I even tried the same setup on an IPV D2 at 75W with an LG HG2 and that vape was identical to the minikin at 120W 

Does anyone else notice this? I couldn't believe how poor it vaped after everyone going mad about them but it delivers a vape like a single 18650 mod struggling at high wattage


----------



## Rob Fisher (30/3/16)

I can't say I have noticed that? Mind you I only really vape in the 20-40 watt range... except when I played with the Moonshot on the right.


----------



## Vapington (30/3/16)

Have you compared the Moonshot vape with other mods at the same wattage? Mine has such a distinct difference in performance, a single 18650 at significantly lower wattage of 75W should not be delivering the same vape as a dual 18650 mod at 120W

Reactions: Informative 1


----------



## Paulie (30/3/16)

Really? Geez you must have got a dud cause mine hits 10% stronger than other mods i have bro!


----------



## Vapington (30/3/16)

Well then what can we do @sirvape


----------



## blujeenz (30/3/16)

Vapington said:


> Have you compared the Moonshot vape with other mods at the same wattage? Mine has such a distinct difference in performance, a single 18650 at significantly lower wattage of 75W should not be delivering the same vape as a dual 18650 mod at 120W


Definitely doesnt sound right, time for some voltage measurements.
Compare the O/P volts on display with actual volts delivered using either a DMM that reads pwm dc signals or something similar to a Smok Omnitester.
If those readings pass muster then measure again under load, omnitester does that too.
Quick calc at http://www.rapidtables.com/calc/electric/watt-volt-amp-calculator.htm


----------



## shaunnadan (30/3/16)

Paulie said:


> Really? Geez you must have got a dud cause mine hits 10% stronger than other mods i have bro!

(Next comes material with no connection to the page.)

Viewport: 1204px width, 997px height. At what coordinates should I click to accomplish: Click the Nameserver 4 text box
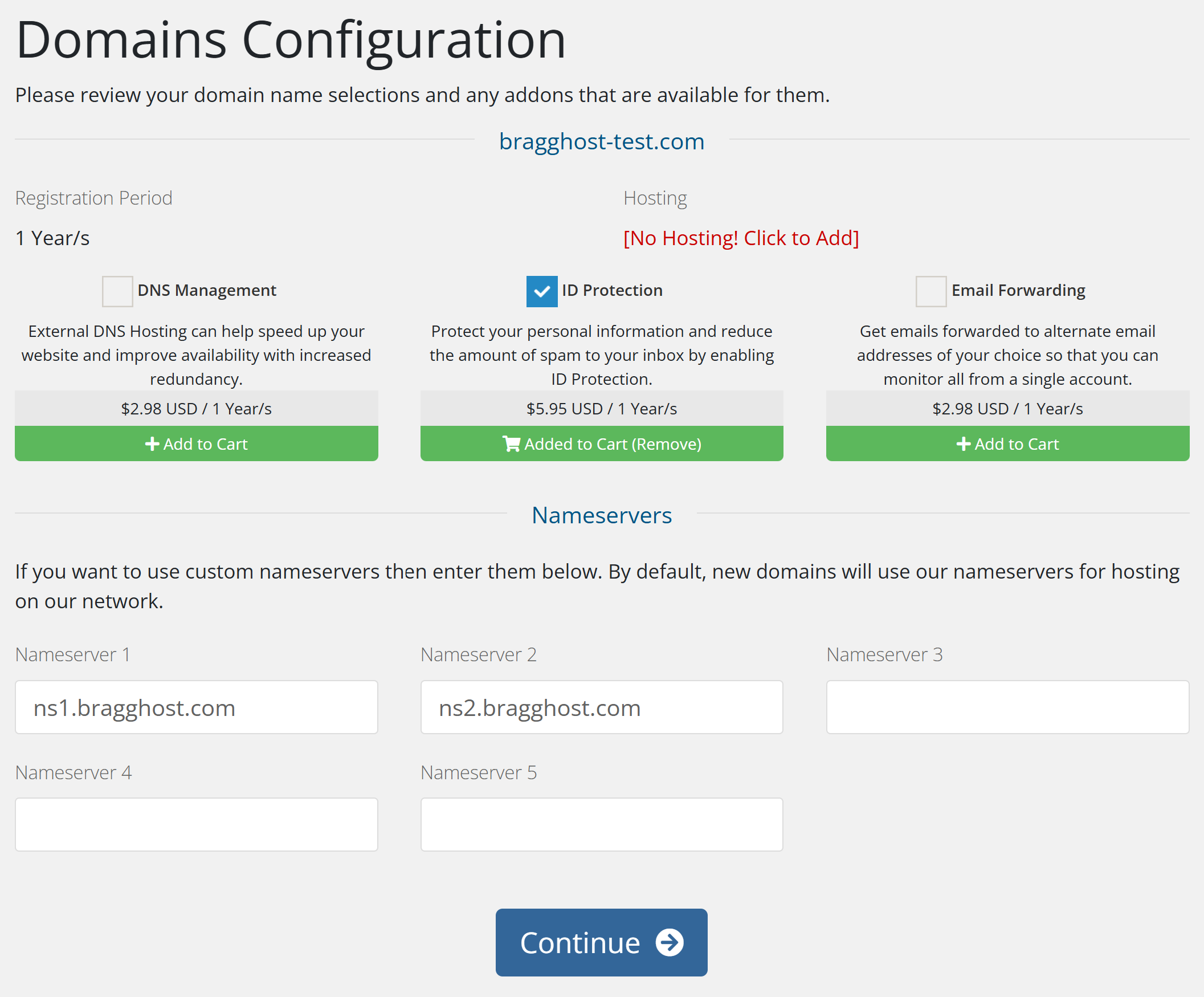pos(196,824)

i agree, using both yours and ollies felt "stronger" than what my rolo was pushing out !


----------



## Vapington (30/3/16)

Ok so a little test:

Same RDA on both and photos taken whilst firing with the identical pair of LG HG2s:






According to Ohms Law, at 90W @ 0.37 ohms the voltage output should be 5.77V (Yihi board is spot on) and an amp draw of 15A. Ironically the one stating it is delivering more volts feels exceptionally weaker and that is quite inaccurate!!

Reactions: Informative 1


----------



## Chezzig (30/3/16)

I Agree, Def Something Wrong! Mine is on less than what I use on my cuboid, I do only vape at 30W Max but on the Minikin , max is 25.
And the batteries last forever which is a huge plus.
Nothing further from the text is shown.